COMENTARIOS SOBRE EL CASO:

   El proceso afectivo de Patricia, con sus somatizaciones, obedecía a un trastorno adaptativo de etiología familiar no identificado por la paciente, que de no haber indagado no habría dado lugar a un proceso terapéutico adecuado y a una posterior alta psiquiátrica. Sería recomendable, en la práctica clínica, ante cuadros "endógenos" que no responden a tratamiento farmacológico, intentar evaluar posibles conflictos insidiosos, de índole personal, familiar, laboral o social no identificados claramente por los propios pacientes afectados. 

   El caso de Patricia, probablemente se habría cronificado de no haber realizado la intervención psicoterapéutica descrita. 

 

COMENTARIOS GENERALES:

  Habitualmente, cuando el paciente identifica el problema, acepta los factores familiares, personales, laborales o sociales como potenciadores o precipitadores del conflicto, reconoce su falta de habilidades para enfrentarse a ese entorno pernicioso, y descubre que, con pequeños pero progresivos cambios actitudinales y conductuales, cuando todo es concurre, va apreciándose una mejoría en el funcionamiento propio y en el sistema familiar o socio-laboral.

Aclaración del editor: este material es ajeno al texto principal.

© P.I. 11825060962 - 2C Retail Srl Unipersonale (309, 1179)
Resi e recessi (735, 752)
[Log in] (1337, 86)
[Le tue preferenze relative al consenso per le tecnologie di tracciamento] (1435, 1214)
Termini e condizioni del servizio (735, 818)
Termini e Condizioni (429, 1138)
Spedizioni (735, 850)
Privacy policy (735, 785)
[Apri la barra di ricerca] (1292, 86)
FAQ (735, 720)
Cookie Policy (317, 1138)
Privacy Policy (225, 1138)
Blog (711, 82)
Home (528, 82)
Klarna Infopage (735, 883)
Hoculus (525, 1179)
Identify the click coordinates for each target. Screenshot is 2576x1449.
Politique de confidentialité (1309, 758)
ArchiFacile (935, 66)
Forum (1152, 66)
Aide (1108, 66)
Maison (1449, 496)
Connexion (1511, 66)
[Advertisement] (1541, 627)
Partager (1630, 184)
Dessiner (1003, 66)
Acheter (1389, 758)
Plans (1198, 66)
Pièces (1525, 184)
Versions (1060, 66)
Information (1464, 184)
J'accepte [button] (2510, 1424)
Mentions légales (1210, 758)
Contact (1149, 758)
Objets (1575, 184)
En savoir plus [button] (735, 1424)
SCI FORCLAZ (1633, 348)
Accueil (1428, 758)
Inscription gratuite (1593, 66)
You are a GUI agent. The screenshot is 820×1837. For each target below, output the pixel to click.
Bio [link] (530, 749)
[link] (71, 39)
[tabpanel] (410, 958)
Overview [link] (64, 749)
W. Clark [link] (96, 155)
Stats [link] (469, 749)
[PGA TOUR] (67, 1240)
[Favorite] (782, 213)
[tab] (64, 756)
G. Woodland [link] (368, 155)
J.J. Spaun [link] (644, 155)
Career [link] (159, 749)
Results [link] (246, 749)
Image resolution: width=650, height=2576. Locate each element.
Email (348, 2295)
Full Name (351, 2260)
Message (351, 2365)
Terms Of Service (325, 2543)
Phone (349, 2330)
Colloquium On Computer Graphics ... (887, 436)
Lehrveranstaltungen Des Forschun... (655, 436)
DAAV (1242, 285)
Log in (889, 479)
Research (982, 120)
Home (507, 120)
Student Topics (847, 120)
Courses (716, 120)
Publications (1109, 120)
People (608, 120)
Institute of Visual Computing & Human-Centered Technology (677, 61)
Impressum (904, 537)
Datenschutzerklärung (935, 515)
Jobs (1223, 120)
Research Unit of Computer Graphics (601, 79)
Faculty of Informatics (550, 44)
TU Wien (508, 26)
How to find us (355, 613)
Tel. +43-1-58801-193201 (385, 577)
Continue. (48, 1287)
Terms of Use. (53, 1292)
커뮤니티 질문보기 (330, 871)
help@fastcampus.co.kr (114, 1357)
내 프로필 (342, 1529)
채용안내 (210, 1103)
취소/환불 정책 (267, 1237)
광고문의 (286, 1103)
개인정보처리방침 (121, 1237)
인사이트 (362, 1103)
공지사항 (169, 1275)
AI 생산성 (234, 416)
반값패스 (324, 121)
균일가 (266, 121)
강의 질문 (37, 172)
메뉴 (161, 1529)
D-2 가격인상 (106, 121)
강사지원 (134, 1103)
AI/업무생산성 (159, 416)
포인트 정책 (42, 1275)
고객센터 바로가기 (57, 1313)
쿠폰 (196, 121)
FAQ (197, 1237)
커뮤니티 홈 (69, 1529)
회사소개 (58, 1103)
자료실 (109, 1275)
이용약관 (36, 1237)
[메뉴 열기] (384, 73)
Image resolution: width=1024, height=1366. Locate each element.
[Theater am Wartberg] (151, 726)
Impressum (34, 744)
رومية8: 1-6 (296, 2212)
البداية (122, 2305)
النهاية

Mejora la autoestima y la percepción de autoeficacia, empieza a remitir la disforia y la reactividad ansiosa ante los eventos de la vida cotidiana, desaparecen las somatizaciones si las hubiere, se acepta sin reparos la idoneidad del tratamiento mientras se necesita y de su supresión progresiva cuando se puede llevar a cabo, lo que no siempre se puede realizar, particularmente cuando ha habido varios episodios depresivos o cuando no se consigue una "restitutio ad integrum" (mejoría completa). 

  Si finalmente el paciente puede ser dado de alta, siente un gran alivio personal porque se hace consciente de que puede funcionar solo y recupera su funcionalidad. En definitiva, se hace dueño de su destino como persona independiente y capaz. Si alcanza o no la felicidad, eso va a depender de muchos factores, que no siempre dependen de uno mismo, pero ¿Qué es la felicidad?

(PETRUS RYPFF)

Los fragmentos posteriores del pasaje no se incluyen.